Armed with the knowledge of signaling theory, now you can go back and look at online ads from the perspective of what signals they deliver. In the offline world, the print media which is respectable and has an established reader based is often a desirable place for people to place ads in. And the desirability directly corresponds to how expensive it is to place ads there, since those ads deliver a higher signal. But in the online world, ironically, the websites of the same media often take part in ad networks that practice ad retargeting, typically at a low cost. This is why you can see ads for the dreaded shirt in the above example on the websites of respectable publications such as The New York Times! And if you were before looking to buy rechargeable batteries, those ads would show up there, and so on. Through that over time people see ads for any and everything on such respectable websites coming from known and unknown brands alike, they establish a cost estimate for how expensive it can be to place ads on these sites. And since the retargeting behavior effectively happens everywhere on the Web these days, it's very easy to set up these patterns as you use the Web as a normal user. Another good example of ads that deliver a very low signal are social media ads. It's very difficult, if possible, for the user to distinguish an ad for a product created by an established firm from an ad for a product created by someone in their basement, especially given that the ads are often created through guides that are designed to teach people how to create well-performing ads, so the advertisement itself may look legitimate, but there is no more signal being delivered that the user can base their future decisions on. A perfect example of this was seen last week when Facebook chose to place full-page newspaper ads in order to apologize for their data privacy scandal, and not use their own advertising network! This is also due to the high amount of signal carried by those ads (“See how much money we are willing to spend on apologizing? We must be taking this scandal seriously.") where had they placed billions of online ads delivering the same message, they would be sending a very different signal.
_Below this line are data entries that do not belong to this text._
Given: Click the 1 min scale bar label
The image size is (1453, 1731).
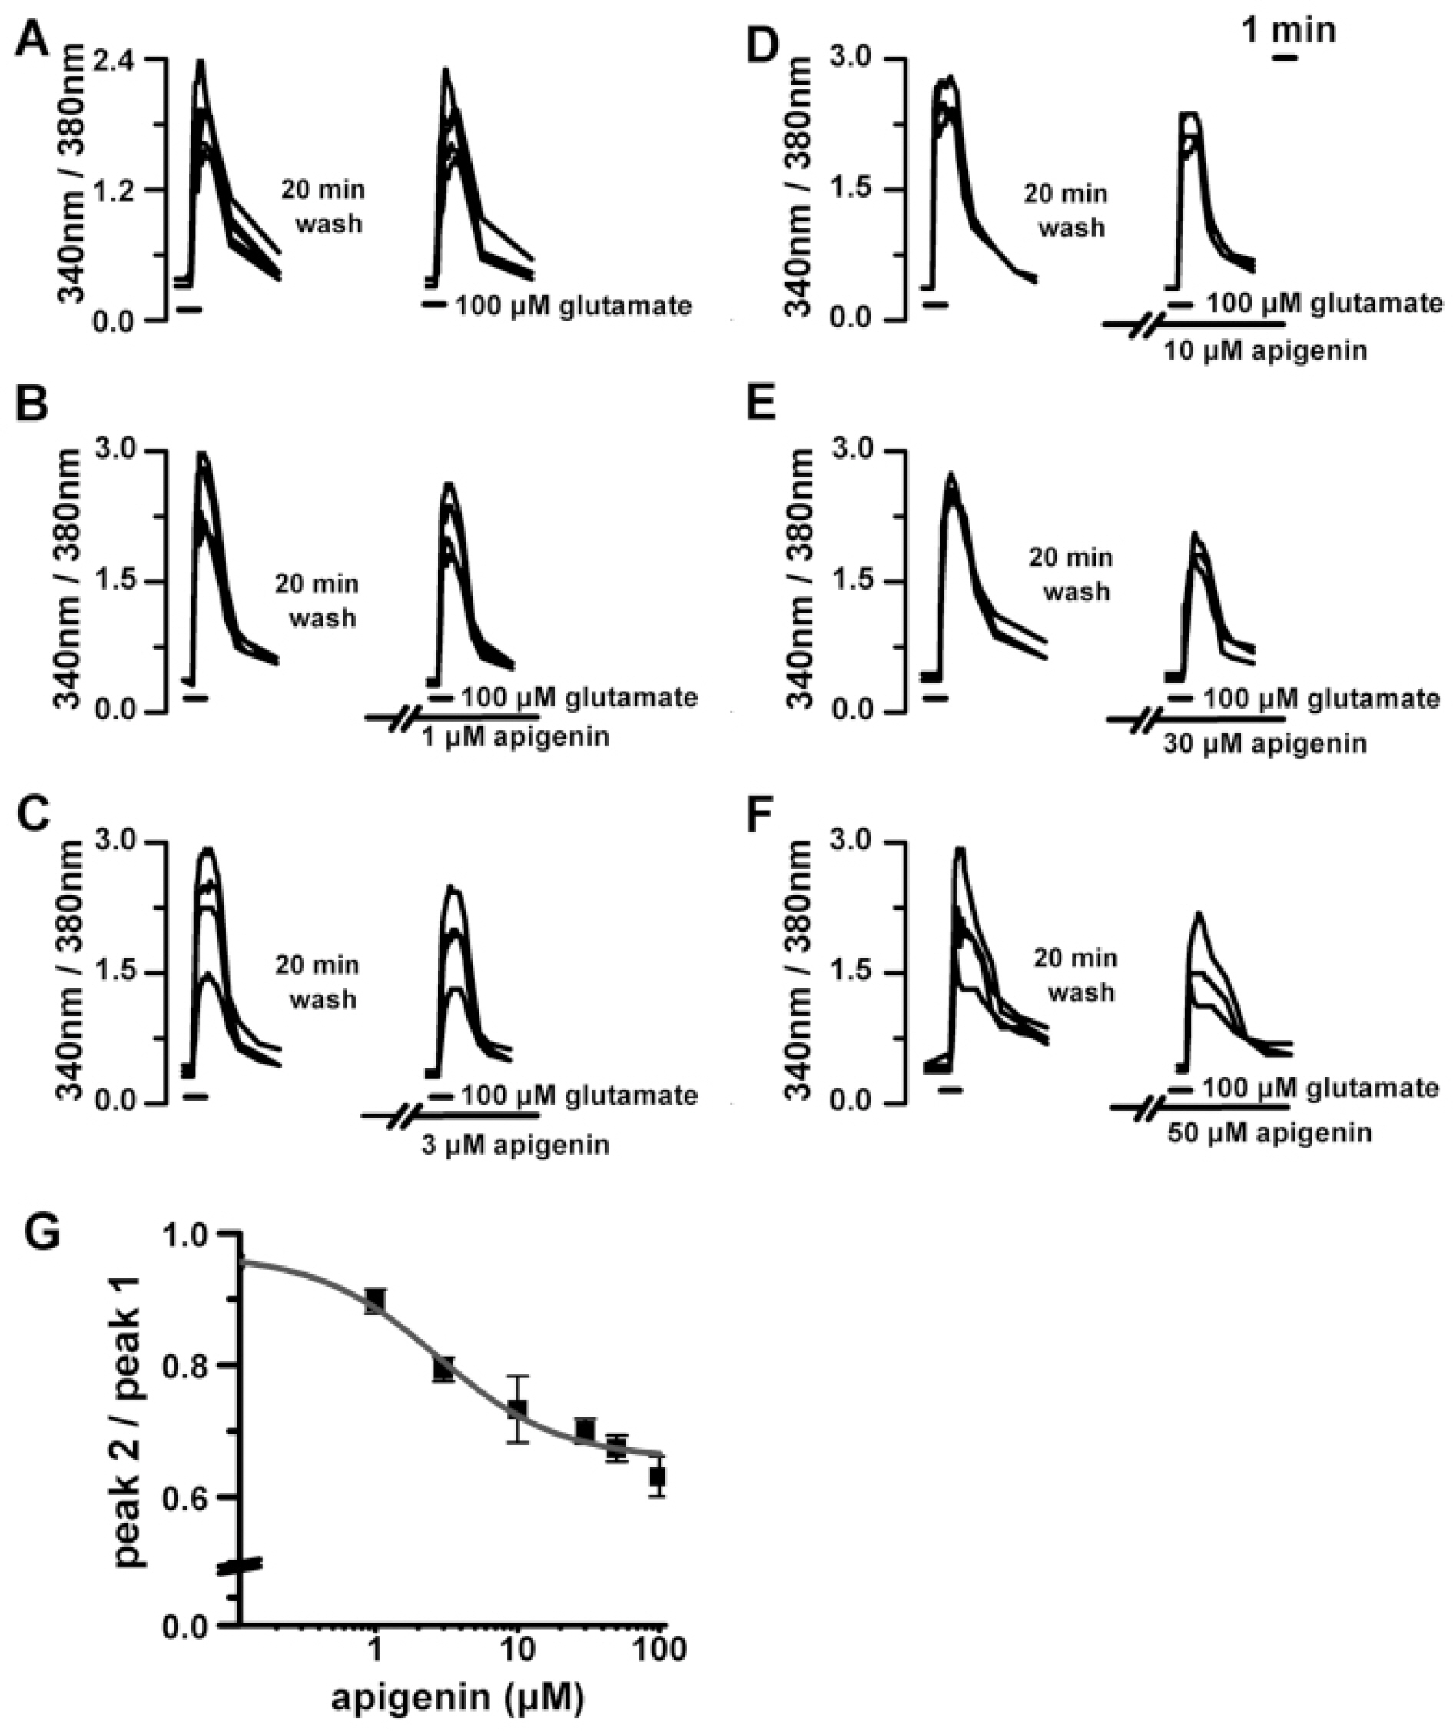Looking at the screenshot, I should pos(1288,30).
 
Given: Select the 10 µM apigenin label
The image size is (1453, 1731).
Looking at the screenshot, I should pos(1265,351).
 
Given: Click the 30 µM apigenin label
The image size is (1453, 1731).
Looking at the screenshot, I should pos(1265,743).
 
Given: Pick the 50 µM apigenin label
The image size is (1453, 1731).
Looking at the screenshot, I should pos(1270,1132).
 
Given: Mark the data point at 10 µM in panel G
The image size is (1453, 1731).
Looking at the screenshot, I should pos(518,1432).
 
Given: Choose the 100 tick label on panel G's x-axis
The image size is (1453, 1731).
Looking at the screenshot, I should pos(658,1653).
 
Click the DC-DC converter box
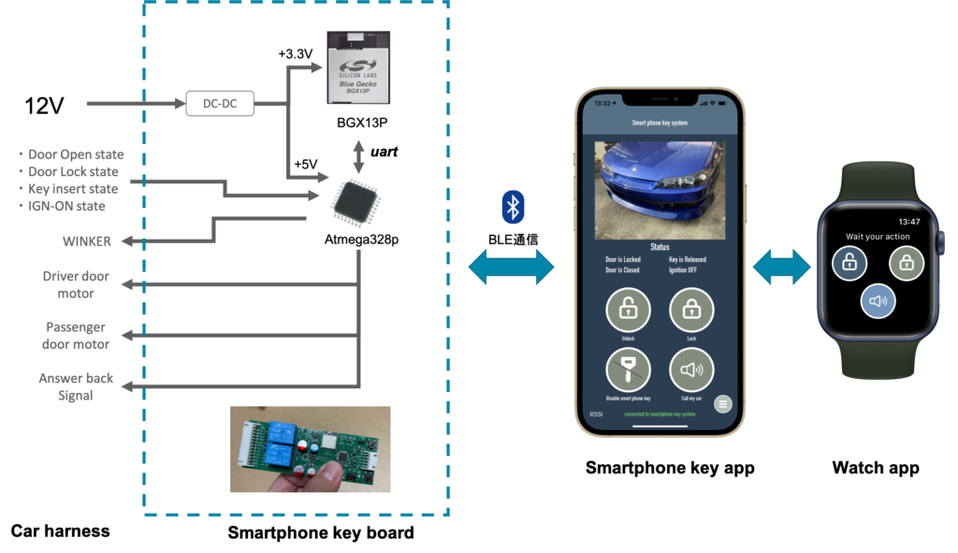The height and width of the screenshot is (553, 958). (220, 104)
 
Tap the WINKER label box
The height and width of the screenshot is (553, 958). (88, 241)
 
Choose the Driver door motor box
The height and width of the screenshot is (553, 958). (76, 284)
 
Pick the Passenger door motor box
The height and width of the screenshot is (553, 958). (76, 336)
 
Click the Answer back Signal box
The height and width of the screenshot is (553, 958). (76, 386)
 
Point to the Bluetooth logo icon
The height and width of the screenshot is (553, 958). (512, 207)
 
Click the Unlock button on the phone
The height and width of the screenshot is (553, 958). (629, 309)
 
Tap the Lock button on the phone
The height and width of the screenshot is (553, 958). (691, 309)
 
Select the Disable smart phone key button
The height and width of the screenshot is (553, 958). (629, 371)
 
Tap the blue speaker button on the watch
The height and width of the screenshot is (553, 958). (878, 301)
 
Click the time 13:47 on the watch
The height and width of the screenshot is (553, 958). (908, 222)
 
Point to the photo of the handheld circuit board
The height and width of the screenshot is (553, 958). (310, 448)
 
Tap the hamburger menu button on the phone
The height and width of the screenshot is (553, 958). (722, 404)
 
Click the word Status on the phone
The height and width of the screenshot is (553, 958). (660, 247)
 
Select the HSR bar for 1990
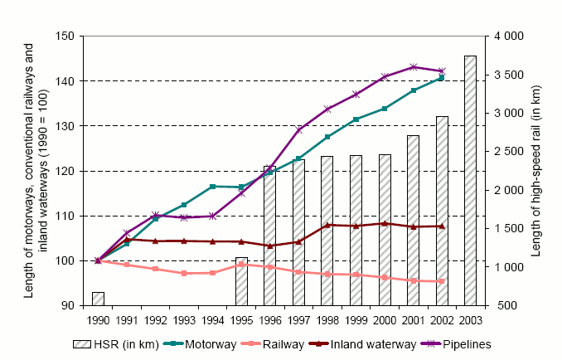pyautogui.click(x=98, y=299)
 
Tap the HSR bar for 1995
pyautogui.click(x=241, y=281)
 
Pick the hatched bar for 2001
pyautogui.click(x=413, y=221)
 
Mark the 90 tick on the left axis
pyautogui.click(x=72, y=306)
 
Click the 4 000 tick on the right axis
pyautogui.click(x=509, y=36)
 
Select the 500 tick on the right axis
pyautogui.click(x=504, y=306)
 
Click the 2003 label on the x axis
pyautogui.click(x=470, y=319)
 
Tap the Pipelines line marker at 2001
pyautogui.click(x=413, y=66)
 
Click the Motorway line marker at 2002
pyautogui.click(x=442, y=77)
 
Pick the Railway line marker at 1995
pyautogui.click(x=241, y=264)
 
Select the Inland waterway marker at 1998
pyautogui.click(x=327, y=225)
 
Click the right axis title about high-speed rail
pyautogui.click(x=545, y=171)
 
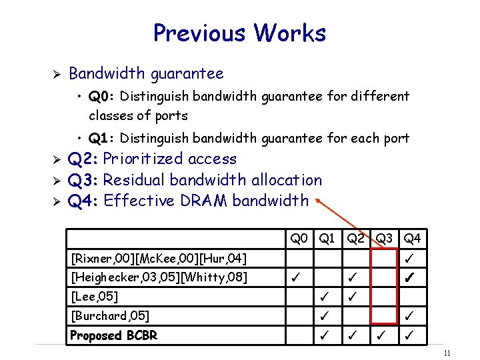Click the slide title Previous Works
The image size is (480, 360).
click(239, 33)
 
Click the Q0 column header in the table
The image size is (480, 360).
click(298, 238)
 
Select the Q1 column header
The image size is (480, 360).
click(327, 238)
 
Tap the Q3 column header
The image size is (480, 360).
click(384, 238)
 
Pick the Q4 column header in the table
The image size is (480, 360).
click(412, 238)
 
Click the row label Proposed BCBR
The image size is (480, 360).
click(114, 335)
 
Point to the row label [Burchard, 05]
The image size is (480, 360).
click(110, 315)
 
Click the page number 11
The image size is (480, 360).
click(447, 353)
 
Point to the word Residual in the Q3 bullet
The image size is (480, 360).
click(135, 179)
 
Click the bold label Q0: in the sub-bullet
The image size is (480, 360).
click(103, 96)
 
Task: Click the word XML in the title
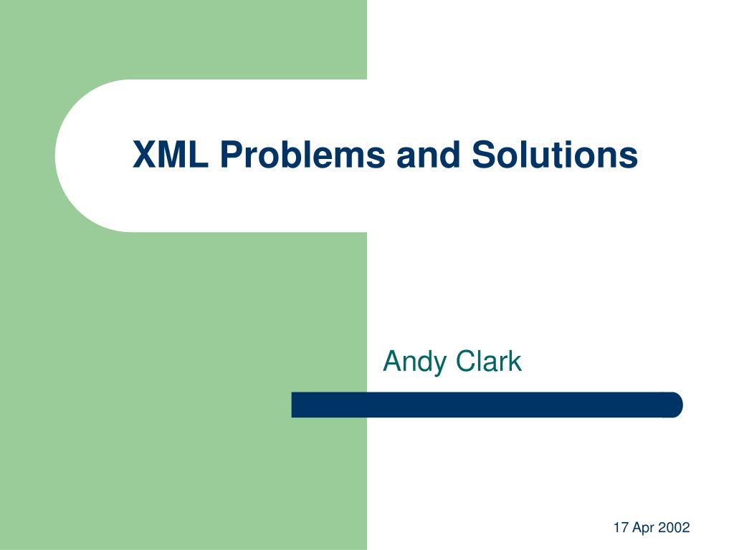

Of course, this doesn't mean that any high-signal ad will be loved by people, but I think this mostly suggests the reverse: any form of low-signal ad is going to hated by people! We have many examples of these types of ads both from the offline and online world: junk mail, email spam, retargeted online ads, highly targeted and personalized ads, etc. When you're about to ask people for their attention to show them an ad, you'd better be providing them with some useful signal (and of course, not malware!).